**Problem to solve**
Find every line of the material below that contains the string "match", treating uppercase and lowercase as different, and copy each such line.

==== Data for processing

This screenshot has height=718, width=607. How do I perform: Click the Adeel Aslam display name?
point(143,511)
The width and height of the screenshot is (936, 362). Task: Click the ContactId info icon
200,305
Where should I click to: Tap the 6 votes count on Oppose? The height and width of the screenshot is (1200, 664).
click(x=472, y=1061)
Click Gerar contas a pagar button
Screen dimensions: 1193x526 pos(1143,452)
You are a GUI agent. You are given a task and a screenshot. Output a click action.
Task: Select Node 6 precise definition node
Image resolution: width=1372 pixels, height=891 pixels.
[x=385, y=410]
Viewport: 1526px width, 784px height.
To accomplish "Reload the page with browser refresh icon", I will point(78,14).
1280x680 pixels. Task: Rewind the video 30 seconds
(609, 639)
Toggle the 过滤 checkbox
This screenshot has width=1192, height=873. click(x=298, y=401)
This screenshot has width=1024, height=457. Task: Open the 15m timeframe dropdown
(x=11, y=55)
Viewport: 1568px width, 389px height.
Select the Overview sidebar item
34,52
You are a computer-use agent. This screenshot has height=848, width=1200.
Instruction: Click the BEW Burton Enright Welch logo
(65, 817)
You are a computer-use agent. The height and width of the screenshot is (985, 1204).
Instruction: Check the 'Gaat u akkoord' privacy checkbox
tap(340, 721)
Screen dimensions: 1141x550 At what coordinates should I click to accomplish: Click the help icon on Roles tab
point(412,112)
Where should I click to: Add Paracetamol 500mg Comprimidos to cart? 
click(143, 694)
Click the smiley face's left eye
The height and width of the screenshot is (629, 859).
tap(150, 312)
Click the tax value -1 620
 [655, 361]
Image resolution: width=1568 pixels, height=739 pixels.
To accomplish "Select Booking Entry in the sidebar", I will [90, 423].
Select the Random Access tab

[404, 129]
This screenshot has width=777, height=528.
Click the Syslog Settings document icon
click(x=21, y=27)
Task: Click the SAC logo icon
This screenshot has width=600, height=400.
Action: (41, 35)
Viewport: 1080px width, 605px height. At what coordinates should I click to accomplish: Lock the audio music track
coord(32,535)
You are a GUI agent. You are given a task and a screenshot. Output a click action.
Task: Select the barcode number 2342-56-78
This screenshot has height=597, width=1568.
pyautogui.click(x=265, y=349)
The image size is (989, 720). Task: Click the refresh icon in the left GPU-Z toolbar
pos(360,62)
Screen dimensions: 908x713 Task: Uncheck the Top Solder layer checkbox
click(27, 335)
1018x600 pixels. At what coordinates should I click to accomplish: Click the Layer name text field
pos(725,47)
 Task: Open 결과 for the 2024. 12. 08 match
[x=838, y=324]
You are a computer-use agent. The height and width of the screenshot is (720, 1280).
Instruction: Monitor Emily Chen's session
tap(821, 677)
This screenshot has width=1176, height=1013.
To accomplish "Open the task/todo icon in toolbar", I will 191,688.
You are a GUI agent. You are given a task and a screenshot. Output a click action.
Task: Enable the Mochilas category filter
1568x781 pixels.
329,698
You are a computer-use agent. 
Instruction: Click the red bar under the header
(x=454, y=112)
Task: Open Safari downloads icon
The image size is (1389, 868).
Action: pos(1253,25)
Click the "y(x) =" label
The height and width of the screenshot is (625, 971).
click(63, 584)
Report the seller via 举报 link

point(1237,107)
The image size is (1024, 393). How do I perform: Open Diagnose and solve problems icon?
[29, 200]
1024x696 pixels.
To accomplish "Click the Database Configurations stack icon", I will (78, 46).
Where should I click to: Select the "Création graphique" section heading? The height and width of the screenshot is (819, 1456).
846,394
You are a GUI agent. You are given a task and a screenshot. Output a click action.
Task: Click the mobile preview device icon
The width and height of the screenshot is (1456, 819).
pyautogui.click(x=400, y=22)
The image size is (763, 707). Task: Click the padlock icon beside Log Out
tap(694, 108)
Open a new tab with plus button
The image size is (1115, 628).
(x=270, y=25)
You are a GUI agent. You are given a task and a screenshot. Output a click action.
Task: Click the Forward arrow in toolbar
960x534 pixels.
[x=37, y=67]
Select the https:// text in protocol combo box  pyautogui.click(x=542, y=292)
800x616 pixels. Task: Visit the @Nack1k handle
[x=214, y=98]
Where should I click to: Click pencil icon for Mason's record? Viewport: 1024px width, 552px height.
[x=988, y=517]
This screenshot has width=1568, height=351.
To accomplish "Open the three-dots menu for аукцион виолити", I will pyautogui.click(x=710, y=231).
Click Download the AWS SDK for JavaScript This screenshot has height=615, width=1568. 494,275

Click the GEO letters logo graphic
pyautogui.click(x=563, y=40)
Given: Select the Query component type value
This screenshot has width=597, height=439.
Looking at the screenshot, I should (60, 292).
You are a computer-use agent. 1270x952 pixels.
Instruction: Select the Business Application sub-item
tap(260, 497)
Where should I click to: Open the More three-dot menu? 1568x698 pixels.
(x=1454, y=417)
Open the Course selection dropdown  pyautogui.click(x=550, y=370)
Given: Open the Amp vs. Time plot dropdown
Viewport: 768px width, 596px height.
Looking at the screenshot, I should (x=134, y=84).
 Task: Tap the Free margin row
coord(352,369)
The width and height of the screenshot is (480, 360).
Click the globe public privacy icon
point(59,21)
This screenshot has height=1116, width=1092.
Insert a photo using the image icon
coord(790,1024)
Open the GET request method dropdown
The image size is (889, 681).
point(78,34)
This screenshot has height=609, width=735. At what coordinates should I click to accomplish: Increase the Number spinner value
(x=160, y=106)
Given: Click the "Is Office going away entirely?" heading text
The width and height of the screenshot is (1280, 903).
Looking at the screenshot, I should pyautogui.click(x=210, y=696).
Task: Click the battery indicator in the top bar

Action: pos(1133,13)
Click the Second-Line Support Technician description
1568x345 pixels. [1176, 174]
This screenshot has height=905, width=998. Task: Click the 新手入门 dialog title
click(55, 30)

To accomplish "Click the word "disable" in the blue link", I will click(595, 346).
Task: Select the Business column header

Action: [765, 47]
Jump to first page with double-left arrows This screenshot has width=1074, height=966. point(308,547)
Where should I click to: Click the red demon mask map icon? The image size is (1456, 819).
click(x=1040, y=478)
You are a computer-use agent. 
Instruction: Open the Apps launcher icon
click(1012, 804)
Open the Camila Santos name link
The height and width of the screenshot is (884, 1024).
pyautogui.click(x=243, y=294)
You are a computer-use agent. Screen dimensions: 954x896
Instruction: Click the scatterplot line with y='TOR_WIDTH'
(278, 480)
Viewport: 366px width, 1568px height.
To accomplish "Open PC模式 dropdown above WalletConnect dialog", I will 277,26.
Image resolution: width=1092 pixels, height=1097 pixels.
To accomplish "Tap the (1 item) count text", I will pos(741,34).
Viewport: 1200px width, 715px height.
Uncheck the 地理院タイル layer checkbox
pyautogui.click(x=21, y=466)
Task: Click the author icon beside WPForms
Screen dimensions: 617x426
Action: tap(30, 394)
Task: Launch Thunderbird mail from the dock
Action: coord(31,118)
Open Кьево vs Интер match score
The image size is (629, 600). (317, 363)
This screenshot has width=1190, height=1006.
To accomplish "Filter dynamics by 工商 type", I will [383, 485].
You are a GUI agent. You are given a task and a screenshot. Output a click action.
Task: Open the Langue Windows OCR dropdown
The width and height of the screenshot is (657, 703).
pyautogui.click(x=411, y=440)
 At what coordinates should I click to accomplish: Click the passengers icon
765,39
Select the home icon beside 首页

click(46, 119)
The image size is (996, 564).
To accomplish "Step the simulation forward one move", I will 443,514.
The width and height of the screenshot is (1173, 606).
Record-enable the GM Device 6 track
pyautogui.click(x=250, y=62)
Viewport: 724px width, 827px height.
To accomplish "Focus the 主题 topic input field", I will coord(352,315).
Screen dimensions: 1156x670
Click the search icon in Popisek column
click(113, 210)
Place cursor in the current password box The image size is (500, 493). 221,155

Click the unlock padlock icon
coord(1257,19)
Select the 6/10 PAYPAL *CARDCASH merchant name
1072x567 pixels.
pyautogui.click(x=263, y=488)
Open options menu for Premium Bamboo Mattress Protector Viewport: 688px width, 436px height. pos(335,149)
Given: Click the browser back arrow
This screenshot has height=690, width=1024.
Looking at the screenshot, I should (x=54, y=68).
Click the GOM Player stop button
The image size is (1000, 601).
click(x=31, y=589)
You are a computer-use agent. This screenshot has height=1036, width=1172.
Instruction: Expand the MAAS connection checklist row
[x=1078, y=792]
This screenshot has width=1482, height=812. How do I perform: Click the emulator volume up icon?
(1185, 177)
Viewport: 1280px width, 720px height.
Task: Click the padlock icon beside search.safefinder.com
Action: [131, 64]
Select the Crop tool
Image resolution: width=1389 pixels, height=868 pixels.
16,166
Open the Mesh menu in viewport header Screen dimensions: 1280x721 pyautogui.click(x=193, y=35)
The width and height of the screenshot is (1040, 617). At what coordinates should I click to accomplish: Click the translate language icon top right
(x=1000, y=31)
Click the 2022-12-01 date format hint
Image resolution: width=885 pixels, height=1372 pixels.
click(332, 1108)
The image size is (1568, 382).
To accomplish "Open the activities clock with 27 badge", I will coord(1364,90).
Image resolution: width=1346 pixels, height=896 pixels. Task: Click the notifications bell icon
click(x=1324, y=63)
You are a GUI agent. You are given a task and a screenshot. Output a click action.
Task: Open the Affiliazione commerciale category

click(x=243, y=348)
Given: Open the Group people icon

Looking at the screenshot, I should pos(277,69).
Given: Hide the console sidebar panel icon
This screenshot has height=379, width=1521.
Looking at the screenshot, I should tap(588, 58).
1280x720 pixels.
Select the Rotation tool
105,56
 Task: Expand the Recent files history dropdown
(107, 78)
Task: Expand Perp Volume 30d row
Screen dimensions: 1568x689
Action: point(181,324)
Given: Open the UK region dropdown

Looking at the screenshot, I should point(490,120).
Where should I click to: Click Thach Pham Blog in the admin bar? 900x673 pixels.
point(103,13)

========

**Answer to the exercise**
 Task: Open 결과 for the 2024. 12. 08 match
Open Кьево vs Интер match score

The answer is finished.